Work request. Each entry is to be retyped exactly as it stands.

=-=-=

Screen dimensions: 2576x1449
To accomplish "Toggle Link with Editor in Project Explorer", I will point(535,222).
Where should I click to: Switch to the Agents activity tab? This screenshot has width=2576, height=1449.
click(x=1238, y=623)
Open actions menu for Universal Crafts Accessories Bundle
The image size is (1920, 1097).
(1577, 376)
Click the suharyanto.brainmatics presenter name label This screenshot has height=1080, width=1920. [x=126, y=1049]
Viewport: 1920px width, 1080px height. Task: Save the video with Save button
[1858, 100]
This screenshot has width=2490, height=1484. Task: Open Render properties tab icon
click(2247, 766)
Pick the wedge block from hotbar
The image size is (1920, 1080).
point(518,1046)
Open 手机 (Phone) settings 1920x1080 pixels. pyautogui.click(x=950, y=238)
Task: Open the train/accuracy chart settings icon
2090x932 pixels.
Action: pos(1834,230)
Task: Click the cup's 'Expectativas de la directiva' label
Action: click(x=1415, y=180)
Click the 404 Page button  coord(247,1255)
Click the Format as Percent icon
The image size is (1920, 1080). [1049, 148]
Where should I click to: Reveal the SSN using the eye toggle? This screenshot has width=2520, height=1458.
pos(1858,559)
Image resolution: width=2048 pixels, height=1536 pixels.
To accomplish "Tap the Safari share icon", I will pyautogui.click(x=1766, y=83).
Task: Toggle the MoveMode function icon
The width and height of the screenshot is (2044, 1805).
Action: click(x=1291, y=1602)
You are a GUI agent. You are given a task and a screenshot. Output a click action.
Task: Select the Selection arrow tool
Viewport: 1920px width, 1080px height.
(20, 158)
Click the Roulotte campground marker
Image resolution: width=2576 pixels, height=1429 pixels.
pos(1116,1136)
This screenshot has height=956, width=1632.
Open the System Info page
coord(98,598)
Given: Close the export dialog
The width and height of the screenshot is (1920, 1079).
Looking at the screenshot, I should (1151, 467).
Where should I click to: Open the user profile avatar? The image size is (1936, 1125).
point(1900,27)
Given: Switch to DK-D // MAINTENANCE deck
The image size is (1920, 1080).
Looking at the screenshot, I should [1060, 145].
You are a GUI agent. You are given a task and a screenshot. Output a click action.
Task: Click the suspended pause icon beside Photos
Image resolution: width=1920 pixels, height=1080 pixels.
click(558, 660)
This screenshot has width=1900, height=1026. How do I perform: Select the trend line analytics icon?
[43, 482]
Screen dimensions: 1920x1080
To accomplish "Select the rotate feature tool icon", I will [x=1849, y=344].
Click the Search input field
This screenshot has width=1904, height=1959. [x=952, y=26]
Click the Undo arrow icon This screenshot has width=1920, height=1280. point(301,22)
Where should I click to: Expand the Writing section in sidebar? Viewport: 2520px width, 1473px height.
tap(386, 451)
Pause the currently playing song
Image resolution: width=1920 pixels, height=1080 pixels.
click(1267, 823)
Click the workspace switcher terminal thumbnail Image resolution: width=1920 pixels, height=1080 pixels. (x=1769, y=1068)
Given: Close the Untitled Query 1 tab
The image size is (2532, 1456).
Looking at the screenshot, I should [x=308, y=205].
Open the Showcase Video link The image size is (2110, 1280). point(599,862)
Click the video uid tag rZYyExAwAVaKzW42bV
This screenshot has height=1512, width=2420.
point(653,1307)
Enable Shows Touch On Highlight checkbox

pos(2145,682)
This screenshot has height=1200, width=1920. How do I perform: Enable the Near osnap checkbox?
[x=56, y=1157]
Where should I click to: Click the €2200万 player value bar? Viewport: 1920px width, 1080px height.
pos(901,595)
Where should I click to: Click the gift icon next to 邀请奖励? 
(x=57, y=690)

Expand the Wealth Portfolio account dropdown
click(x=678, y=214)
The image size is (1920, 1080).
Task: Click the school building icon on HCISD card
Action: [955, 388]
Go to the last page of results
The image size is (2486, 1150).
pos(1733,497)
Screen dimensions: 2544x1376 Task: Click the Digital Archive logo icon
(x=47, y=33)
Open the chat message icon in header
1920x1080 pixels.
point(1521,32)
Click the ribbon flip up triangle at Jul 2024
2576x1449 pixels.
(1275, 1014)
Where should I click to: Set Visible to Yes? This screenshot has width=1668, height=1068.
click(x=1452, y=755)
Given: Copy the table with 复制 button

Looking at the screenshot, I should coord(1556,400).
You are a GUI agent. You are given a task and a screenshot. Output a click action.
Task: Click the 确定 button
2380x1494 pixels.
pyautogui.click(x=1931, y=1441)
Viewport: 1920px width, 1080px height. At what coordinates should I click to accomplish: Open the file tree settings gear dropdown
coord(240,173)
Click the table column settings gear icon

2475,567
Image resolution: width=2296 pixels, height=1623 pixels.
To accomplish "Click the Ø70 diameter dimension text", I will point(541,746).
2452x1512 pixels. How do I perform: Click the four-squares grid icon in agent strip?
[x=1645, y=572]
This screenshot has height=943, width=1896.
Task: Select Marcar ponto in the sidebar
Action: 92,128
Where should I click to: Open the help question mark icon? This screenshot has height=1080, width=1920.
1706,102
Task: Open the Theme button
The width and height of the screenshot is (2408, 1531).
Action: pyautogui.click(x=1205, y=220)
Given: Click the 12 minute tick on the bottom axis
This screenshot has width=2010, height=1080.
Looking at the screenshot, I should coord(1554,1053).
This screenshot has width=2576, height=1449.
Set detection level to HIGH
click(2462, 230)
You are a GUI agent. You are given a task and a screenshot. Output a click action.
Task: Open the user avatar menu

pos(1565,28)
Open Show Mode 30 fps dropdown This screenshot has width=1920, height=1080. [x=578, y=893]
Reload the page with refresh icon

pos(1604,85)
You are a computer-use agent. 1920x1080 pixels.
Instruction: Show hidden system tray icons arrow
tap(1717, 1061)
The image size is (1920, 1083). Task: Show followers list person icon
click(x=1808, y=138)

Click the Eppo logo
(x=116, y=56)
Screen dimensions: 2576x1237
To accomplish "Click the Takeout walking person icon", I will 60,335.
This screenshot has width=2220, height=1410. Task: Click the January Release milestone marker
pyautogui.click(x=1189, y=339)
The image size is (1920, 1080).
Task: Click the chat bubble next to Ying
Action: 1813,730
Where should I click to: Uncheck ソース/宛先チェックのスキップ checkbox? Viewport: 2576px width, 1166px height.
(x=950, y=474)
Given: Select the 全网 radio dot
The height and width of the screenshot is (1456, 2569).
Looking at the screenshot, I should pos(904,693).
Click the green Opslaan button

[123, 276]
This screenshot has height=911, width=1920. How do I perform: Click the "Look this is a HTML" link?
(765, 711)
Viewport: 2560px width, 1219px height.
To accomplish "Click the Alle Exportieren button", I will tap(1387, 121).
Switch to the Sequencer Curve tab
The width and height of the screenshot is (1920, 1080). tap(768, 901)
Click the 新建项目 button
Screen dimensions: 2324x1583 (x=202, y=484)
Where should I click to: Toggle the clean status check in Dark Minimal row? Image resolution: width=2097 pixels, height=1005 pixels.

=-=-=

Answer box.
Screen dimensions: 2576x1449
To accomplish "Toggle Link with Editor in Project Explorer", I will point(535,222).
Where should I click to: Switch to the Agents activity tab? This screenshot has width=2576, height=1449.
click(x=1238, y=623)
Open actions menu for Universal Crafts Accessories Bundle
The image size is (1920, 1097).
(1577, 376)
Click the suharyanto.brainmatics presenter name label This screenshot has height=1080, width=1920. [x=126, y=1049]
Viewport: 1920px width, 1080px height. Task: Save the video with Save button
[1858, 100]
This screenshot has width=2490, height=1484. Task: Open Render properties tab icon
click(2247, 766)
Pick the wedge block from hotbar
The image size is (1920, 1080).
point(518,1046)
Open 手机 (Phone) settings 1920x1080 pixels. pyautogui.click(x=950, y=238)
Task: Open the train/accuracy chart settings icon
2090x932 pixels.
Action: pos(1834,230)
Task: Click the cup's 'Expectativas de la directiva' label
Action: click(x=1415, y=180)
Click the 404 Page button  coord(247,1255)
Click the Format as Percent icon
The image size is (1920, 1080). [1049, 148]
Where should I click to: Reveal the SSN using the eye toggle? This screenshot has width=2520, height=1458.
pos(1858,559)
Image resolution: width=2048 pixels, height=1536 pixels.
To accomplish "Tap the Safari share icon", I will pyautogui.click(x=1766, y=83).
Task: Toggle the MoveMode function icon
The width and height of the screenshot is (2044, 1805).
Action: click(x=1291, y=1602)
You are a GUI agent. You are given a task and a screenshot. Output a click action.
Task: Select the Selection arrow tool
Viewport: 1920px width, 1080px height.
(20, 158)
Click the Roulotte campground marker
Image resolution: width=2576 pixels, height=1429 pixels.
pos(1116,1136)
This screenshot has height=956, width=1632.
Open the System Info page
coord(98,598)
Given: Close the export dialog
The width and height of the screenshot is (1920, 1079).
Looking at the screenshot, I should (1151, 467).
Where should I click to: Open the user profile avatar? The image size is (1936, 1125).
point(1900,27)
Given: Switch to DK-D // MAINTENANCE deck
The image size is (1920, 1080).
Looking at the screenshot, I should [1060, 145].
You are a GUI agent. You are given a task and a screenshot. Output a click action.
Task: Click the suspended pause icon beside Photos
Image resolution: width=1920 pixels, height=1080 pixels.
click(558, 660)
This screenshot has width=1900, height=1026. How do I perform: Select the trend line analytics icon?
[43, 482]
Screen dimensions: 1920x1080
To accomplish "Select the rotate feature tool icon", I will [x=1849, y=344].
Click the Search input field
This screenshot has width=1904, height=1959. [x=952, y=26]
Click the Undo arrow icon This screenshot has width=1920, height=1280. point(301,22)
Where should I click to: Expand the Writing section in sidebar? Viewport: 2520px width, 1473px height.
tap(386, 451)
Pause the currently playing song
Image resolution: width=1920 pixels, height=1080 pixels.
click(1267, 823)
Click the workspace switcher terminal thumbnail Image resolution: width=1920 pixels, height=1080 pixels. (x=1769, y=1068)
Given: Close the Untitled Query 1 tab
The image size is (2532, 1456).
Looking at the screenshot, I should [x=308, y=205].
Open the Showcase Video link The image size is (2110, 1280). point(599,862)
Click the video uid tag rZYyExAwAVaKzW42bV
This screenshot has height=1512, width=2420.
point(653,1307)
Enable Shows Touch On Highlight checkbox

pos(2145,682)
This screenshot has height=1200, width=1920. How do I perform: Enable the Near osnap checkbox?
[x=56, y=1157]
Where should I click to: Click the €2200万 player value bar? Viewport: 1920px width, 1080px height.
pos(901,595)
Where should I click to: Click the gift icon next to 邀请奖励? 
(x=57, y=690)

Expand the Wealth Portfolio account dropdown
click(x=678, y=214)
The image size is (1920, 1080).
Task: Click the school building icon on HCISD card
Action: [955, 388]
Go to the last page of results
The image size is (2486, 1150).
pos(1733,497)
Screen dimensions: 2544x1376 Task: Click the Digital Archive logo icon
(x=47, y=33)
Open the chat message icon in header
1920x1080 pixels.
point(1521,32)
Click the ribbon flip up triangle at Jul 2024
2576x1449 pixels.
(1275, 1014)
Where should I click to: Set Visible to Yes? This screenshot has width=1668, height=1068.
click(x=1452, y=755)
Given: Copy the table with 复制 button

Looking at the screenshot, I should coord(1556,400).
You are a GUI agent. You are given a task and a screenshot. Output a click action.
Task: Click the 确定 button
2380x1494 pixels.
pyautogui.click(x=1931, y=1441)
Viewport: 1920px width, 1080px height. At what coordinates should I click to accomplish: Open the file tree settings gear dropdown
coord(240,173)
Click the table column settings gear icon

2475,567
Image resolution: width=2296 pixels, height=1623 pixels.
To accomplish "Click the Ø70 diameter dimension text", I will point(541,746).
2452x1512 pixels. How do I perform: Click the four-squares grid icon in agent strip?
[x=1645, y=572]
This screenshot has height=943, width=1896.
Task: Select Marcar ponto in the sidebar
Action: 92,128
Where should I click to: Open the help question mark icon? This screenshot has height=1080, width=1920.
1706,102
Task: Open the Theme button
The width and height of the screenshot is (2408, 1531).
Action: pyautogui.click(x=1205, y=220)
Given: Click the 12 minute tick on the bottom axis
This screenshot has width=2010, height=1080.
Looking at the screenshot, I should coord(1554,1053).
This screenshot has width=2576, height=1449.
Set detection level to HIGH
click(2462, 230)
You are a GUI agent. You are given a task and a screenshot. Output a click action.
Task: Open the user avatar menu

pos(1565,28)
Open Show Mode 30 fps dropdown This screenshot has width=1920, height=1080. [x=578, y=893]
Reload the page with refresh icon

pos(1604,85)
You are a computer-use agent. 1920x1080 pixels.
Instruction: Show hidden system tray icons arrow
tap(1717, 1061)
The image size is (1920, 1083). Task: Show followers list person icon
click(x=1808, y=138)

Click the Eppo logo
(x=116, y=56)
Screen dimensions: 2576x1237
To accomplish "Click the Takeout walking person icon", I will 60,335.
This screenshot has width=2220, height=1410. Task: Click the January Release milestone marker
pyautogui.click(x=1189, y=339)
The image size is (1920, 1080).
Task: Click the chat bubble next to Ying
Action: 1813,730
Where should I click to: Uncheck ソース/宛先チェックのスキップ checkbox? Viewport: 2576px width, 1166px height.
(x=950, y=474)
Given: Select the 全网 radio dot
The height and width of the screenshot is (1456, 2569).
Looking at the screenshot, I should pos(904,693).
Click the green Opslaan button

[123, 276]
This screenshot has height=911, width=1920. How do I perform: Click the "Look this is a HTML" link?
(765, 711)
Viewport: 2560px width, 1219px height.
To accomplish "Click the Alle Exportieren button", I will tap(1387, 121).
Switch to the Sequencer Curve tab
The width and height of the screenshot is (1920, 1080). tap(768, 901)
Click the 新建项目 button
Screen dimensions: 2324x1583 (x=202, y=484)
Where should I click to: Toggle the clean status check in Dark Minimal row? Image resolution: width=2097 pixels, height=1005 pixels.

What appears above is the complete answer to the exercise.